* _SET EXERCISE 1_:
Duplicate the passage on the Seventeen Magazine petition from "On Wednesday she" up to and including "Shoket this morning.".
* _SET EXERCISE 2_:
Pick up the article on the Seventeen Magazine petition after its final sentence and write what comes next.

* _PASSAGE GIVEN_:
- - -
A 14 year old American girl, Julia Bluhm, launched a petition last week asking US teen mag Seventeen to curb its use of photoshop.

In it she wrote: ”I’m asking Seventeen Magazine to commit to printing one unaltered — real — photo spread per month. I want to see regular girls that look like me in a magazine that’s supposed to be for me.”

Bluhm’s call has clearly struck a chord – at the time of writing the petition had attracted just over 48,000 signatures.

On Wednesday she took it to Seventeen Magazine’s New York headquarters and staged a protest outside the building, holding a sign that read ‘The magazine’s for me, make it look like me!’.

She was invited into the magazine’s offices to meet with Seventeen’s Editor-in-Chief, Ann Shoket, which released a statement saying:

“We’re proud of Julia for being so passionate about an issue – it’s exactly the kind of attitude we encourage in our readers – so we invited her to our office to meet with editor in chief Ann Shoket this morning.

“They had a great discussion, and we believe that Julia left understanding that Seventeen celebrates girls for being their authentic selves, and that’s how we present them.”

Whether Bluhm was convinced remains to be seen, but her rationale on the Change.org petition is clear:

“Girls want to be accepted, appreciated, and liked. And when they don’t fit the criteria, some girls try to “fix” themselves. This can lead to eating disorders, dieting, depression, and low self esteem.

“I’m in a ballet class with a bunch of high-school girls. On a daily basis I hear comments like: “It’s a fat day,” and “I ate well today, but I still feel fat.”

“Ballet dancers do get a lot of flack about their bodies, but it’s not just ballet dancers who feel the pressure to be “pretty”. It’s everyone.

“To girls today, the word “pretty” means skinny and blemish-free. Why is that, when so few girls actually fit into such a narrow category? It’s because the media tells us that “pretty” girls are impossibly thin with perfect skin.
- - -
* _RECORDED DATA_:
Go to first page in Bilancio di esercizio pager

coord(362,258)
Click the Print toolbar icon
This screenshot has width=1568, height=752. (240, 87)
- - -
* _FINAL RESULT 1_:
On Wednesday she took it to Seventeen Magazine’s New York headquarters and staged a protest outside the building, holding a sign that read ‘The magazine’s for me, make it look like me!’.

She was invited into the magazine’s offices to meet with Seventeen’s Editor-in-Chief, Ann Shoket, which released a statement saying:

“We’re proud of Julia for being so passionate about an issue – it’s exactly the kind of attitude we encourage in our readers – so we invited her to our office to meet with editor in chief Ann Shoket this morning.

* _FINAL RESULT 2_:
“Here’s what lots of girls don’t know. Those “pretty women” that we see in magazines are fake.”

Although the use of photoshop in fashion magazines has become very common, with models often having their bodies and faces digitally ‘improved’ post-shoot, some magazines are bucking the trend.

Following a recent poll of readers for Glamour, it pledged ‘not to manipulate body size in the photos we commission, even if a celebrity or model requests a digital diet’.

And Vogue has  just unveiled a ‘Health Initiative’ in its June edition in which it pledged to ”work with models who, in our view, are healthy and help to promote a healthy body image”.

It is inspiring to hear of a young girl with so much passion and confidence, and encouraging to see the support which her cause has attracted.

It’s just a shame that she has to live in a world that makes her feel this way in the first place. It would be great if her actions help other girls her age realise, as she did ‘that we have the power to fight back’.

To sign the petition, click here.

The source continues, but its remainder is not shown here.